18 Ocak 2010 Pazartesi

İKİ TESLİMİYET NÜMÛNESİ

İKİ TESLİMİYET NÜMÛNESİ
18 OCAK 2010 PAZARTESI

Sa'du'l-Eslemî (r.a.) Resûlullâh (s.a.v.)'a gelip selam verdi ve: 'Ey Allah'ın Resulü! Siyah ve çirkin oluşum cenne­te girmeme mâni olur mu?' diye sordu. Resûlullâh (s.a.v.): "Hayır, nefsim kudretinde olan Allah'a yemin ederim ki, sen Allah azze ve celle'den korkup, onun peygamberi­nin getirdiklerine îman ettikçe mâni olmaz." buyurdu.

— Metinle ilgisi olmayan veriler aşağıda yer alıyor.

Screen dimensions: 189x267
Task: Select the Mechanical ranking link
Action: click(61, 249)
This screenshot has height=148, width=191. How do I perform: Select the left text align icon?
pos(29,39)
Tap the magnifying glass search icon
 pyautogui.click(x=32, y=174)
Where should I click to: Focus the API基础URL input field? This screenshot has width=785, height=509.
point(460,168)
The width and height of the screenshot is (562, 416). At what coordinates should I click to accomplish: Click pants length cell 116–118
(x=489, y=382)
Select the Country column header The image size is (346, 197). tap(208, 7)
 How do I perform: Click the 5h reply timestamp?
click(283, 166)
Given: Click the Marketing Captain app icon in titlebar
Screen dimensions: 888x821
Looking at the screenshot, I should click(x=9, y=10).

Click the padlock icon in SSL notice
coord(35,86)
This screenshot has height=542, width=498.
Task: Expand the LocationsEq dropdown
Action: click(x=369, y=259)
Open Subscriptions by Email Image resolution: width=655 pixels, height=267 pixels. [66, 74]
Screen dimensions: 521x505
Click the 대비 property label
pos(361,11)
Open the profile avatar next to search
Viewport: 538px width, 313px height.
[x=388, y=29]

Sa'd (r.a.): Allah'tan başka ilâh olmadığına ve Muham­med (s.a.v.)'in onun kulu ve resulü olduğuna şehâdet ede­rim. Benim lehime ve aleyhime ne var, ey Allah'ın Resulü! dedi. Resûlullâh (s.a.v.): Bu topluluk için geçerli olan her şey senin için de geçerlidir. Sen onların kardeşisin. Sa'd (r.a.): Senin yanında olan ve olmayan herkese evlenmek için başvurdum. Ama yüzüm çirkin ve siyah olduğu için beni geri çevirdiler. Resûlullâh (s.a.v.): "Ömer bin Vehb'e git. Ka­pısını çal, selâm ver. İçeri girince "Allah'ın peygamberi beni sizin kızınızla evlendirdi, de." buyurdu. Ömer bin Vehb İs­lâm'a yeni girmiş sert mizaçlı bir zat idi. Onun güzel ve akıllı bir genç kızı vardı.

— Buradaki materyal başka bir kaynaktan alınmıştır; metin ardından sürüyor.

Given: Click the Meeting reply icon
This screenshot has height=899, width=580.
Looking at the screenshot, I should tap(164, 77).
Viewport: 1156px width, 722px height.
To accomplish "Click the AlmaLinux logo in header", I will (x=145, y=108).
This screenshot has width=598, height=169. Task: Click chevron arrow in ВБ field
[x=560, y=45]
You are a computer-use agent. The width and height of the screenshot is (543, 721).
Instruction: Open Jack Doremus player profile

Sa'd (r.a.), Resûlullâh'ın (s.a.v.) emrettiğini yaptı. Gittiği aile onu çirkin bir şekilde geri çevirdiler. Sa'd geri çıkmıştı ki Hz. Sa'd'in kızı odasından çıkarak "Ey Allah'ın kulu! Dön, eğer Allah'ın peygamberi beni seninle evlendirdi ise, ben Allah ve Resulünün razı olduğu şeye razıyım" dedi. Sonra babasına "Vahiy gelip, seni rezil etmeden kendini kurtar, kendini kurtar." dedi.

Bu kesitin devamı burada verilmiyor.